[Stored items]
------------------------------------------------------------
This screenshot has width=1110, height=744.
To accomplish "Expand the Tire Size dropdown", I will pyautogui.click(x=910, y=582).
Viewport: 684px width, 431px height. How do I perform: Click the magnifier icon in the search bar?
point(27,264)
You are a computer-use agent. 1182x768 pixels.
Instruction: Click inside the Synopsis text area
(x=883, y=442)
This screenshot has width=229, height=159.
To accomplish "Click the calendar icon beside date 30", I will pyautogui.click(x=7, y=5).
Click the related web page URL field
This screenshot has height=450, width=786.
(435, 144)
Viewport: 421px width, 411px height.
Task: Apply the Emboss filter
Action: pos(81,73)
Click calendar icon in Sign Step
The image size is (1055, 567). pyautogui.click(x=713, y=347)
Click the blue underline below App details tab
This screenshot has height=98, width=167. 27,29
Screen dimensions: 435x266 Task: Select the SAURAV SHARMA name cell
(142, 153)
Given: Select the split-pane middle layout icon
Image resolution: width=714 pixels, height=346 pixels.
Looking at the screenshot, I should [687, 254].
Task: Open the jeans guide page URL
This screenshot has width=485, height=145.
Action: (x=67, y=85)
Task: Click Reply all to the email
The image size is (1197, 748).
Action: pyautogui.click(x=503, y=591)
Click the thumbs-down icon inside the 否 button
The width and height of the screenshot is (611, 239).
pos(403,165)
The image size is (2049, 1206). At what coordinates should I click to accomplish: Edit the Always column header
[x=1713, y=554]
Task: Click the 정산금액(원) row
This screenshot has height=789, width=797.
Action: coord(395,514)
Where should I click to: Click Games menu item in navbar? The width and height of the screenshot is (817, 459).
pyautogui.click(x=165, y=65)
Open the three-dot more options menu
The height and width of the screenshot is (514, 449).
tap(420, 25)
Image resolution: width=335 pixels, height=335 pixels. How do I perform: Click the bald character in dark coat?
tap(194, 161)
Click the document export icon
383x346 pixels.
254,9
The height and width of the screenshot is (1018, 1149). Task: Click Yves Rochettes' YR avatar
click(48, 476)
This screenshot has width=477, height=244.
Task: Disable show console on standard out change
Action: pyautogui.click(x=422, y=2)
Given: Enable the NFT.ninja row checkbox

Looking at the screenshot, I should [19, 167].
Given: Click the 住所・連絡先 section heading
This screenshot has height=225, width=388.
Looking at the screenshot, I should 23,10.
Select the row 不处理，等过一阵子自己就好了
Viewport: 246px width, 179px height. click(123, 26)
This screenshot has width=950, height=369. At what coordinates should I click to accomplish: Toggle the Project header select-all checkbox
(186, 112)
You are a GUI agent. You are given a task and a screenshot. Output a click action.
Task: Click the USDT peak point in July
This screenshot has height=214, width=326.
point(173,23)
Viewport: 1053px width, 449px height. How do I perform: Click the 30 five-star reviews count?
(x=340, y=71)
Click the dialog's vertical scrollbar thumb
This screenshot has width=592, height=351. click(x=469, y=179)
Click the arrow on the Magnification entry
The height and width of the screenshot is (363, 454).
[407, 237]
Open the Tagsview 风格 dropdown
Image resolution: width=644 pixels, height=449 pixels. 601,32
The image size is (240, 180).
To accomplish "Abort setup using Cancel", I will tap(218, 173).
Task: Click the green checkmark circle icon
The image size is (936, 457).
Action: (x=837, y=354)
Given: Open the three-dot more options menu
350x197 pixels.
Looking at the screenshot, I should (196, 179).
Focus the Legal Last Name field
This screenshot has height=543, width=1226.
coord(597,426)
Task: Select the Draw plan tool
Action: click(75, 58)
------------------------------------------------------------
> **TASK PROMPT**
From the first line of the data above to the line holding "This screenshot has width=229, height=159.", reproduce each line exactly; emit no other lines.

> **SOLUTION FOR THIS PROBLEM**
This screenshot has width=1110, height=744.
To accomplish "Expand the Tire Size dropdown", I will pyautogui.click(x=910, y=582).
Viewport: 684px width, 431px height. How do I perform: Click the magnifier icon in the search bar?
point(27,264)
You are a computer-use agent. 1182x768 pixels.
Instruction: Click inside the Synopsis text area
(x=883, y=442)
This screenshot has width=229, height=159.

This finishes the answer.